1. L’acte des États-Unis est contraire aux dispositions de la légitime défense

Les États-Unis ont eu recours à la légitime défense pour justifier l'assassinat du général de division Soleimani, alors qu'avant l'attaque, il n'y avait aucune preuve d'une attaque menée par l'Iran. Par conséquent, le recours à la légitime défense anticipée contre une attaque armée imminente ne serait pas admissible. En fait, l'article 51 de la Charte des Nations Unies considère une attaque armée réelle comme une condition préalable à l'exercice du droit de légitime défense.

Même si nous pouvions accepter la prétention des États-Unis de recourir au droit de légitime défense, ils n'avaient pas le droit de viser le fonctionnaire d'un autre pays quels que soient les trois éléments essentiels de la légitime défense, à savoir la « proportionnalité », «l'imminence » et « la nécessité ». En outre, toute action militaire défensive de quelque nature que ce soit doit être planifiée contre les outils et les moyens par lesquels l’attaque imminente va être menée.
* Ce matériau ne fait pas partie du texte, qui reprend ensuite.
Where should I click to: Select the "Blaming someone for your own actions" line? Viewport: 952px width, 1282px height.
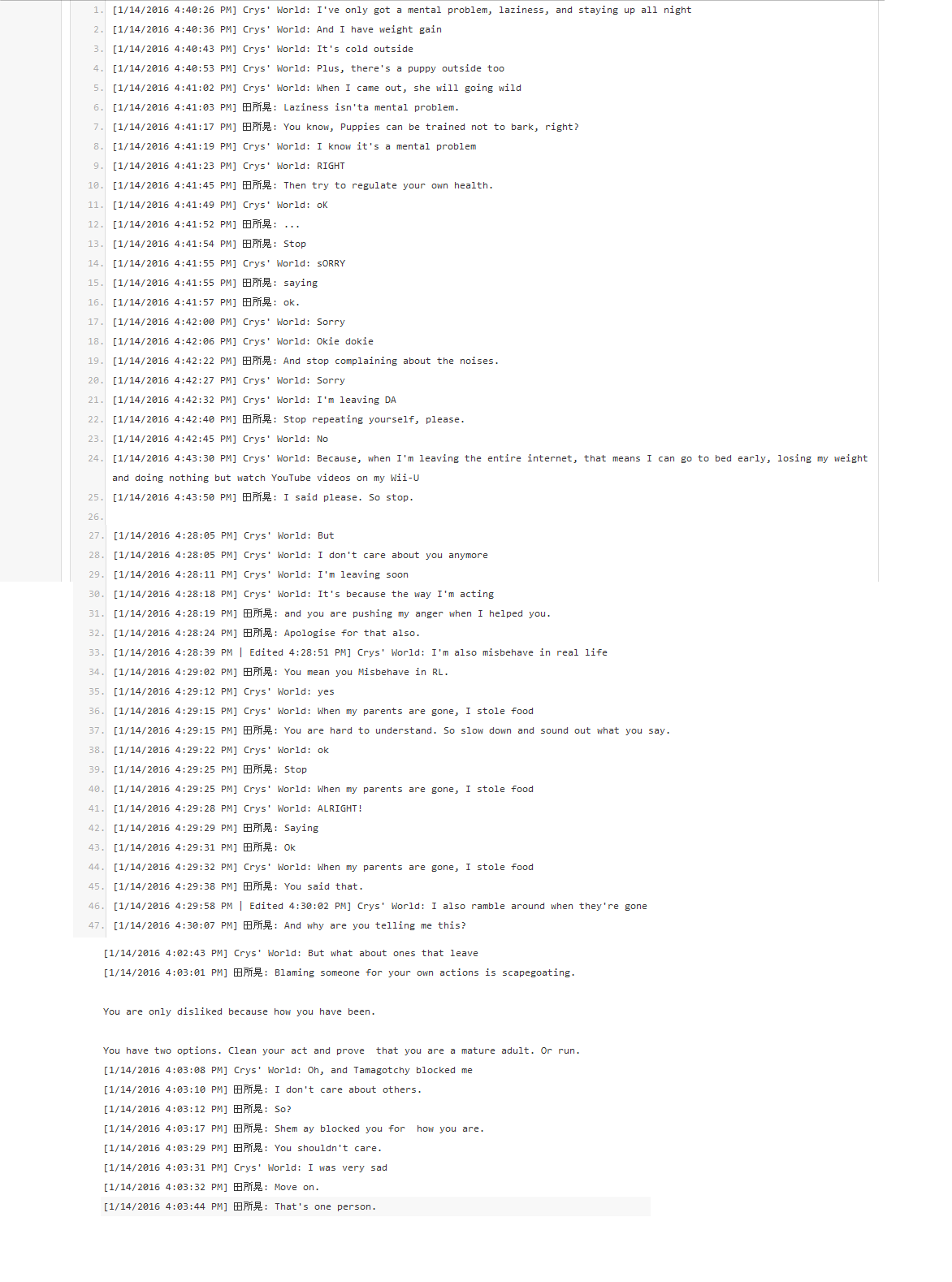coord(339,972)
Cependant, le Premier ministre irakien a révélé qu’il devait rencontrer Qassem Soleimani en tant que représentant officiel portant un message de la part de l’Iran.

En outre, le gouvernement américain n'a jusqu'à présent fourni aucune preuve du rôle présumé de l'Iran, en particulier de Soleimani, dans le parrainage des attaques contre les bureaux diplomatiques et consulaires américains en Irak, ainsi que sur la planification d'une attaque imminente. [1] Même le rapport officiel au Congrès américain justifiant le meurtre par l'administration Trump, remet en question et contredit directement la première affirmation du président Donald Trump sur les raisons pour lesquelles il a ordonné l'attaque. «L’explication de l’administration dans ce rapport ne fait aucune mention d’une menace imminente et montre que la justification que le président a offerte au peuple américain était fausse », a déclaré le président de la commission des affaires étrangères de la Chambre des Représentants. [2]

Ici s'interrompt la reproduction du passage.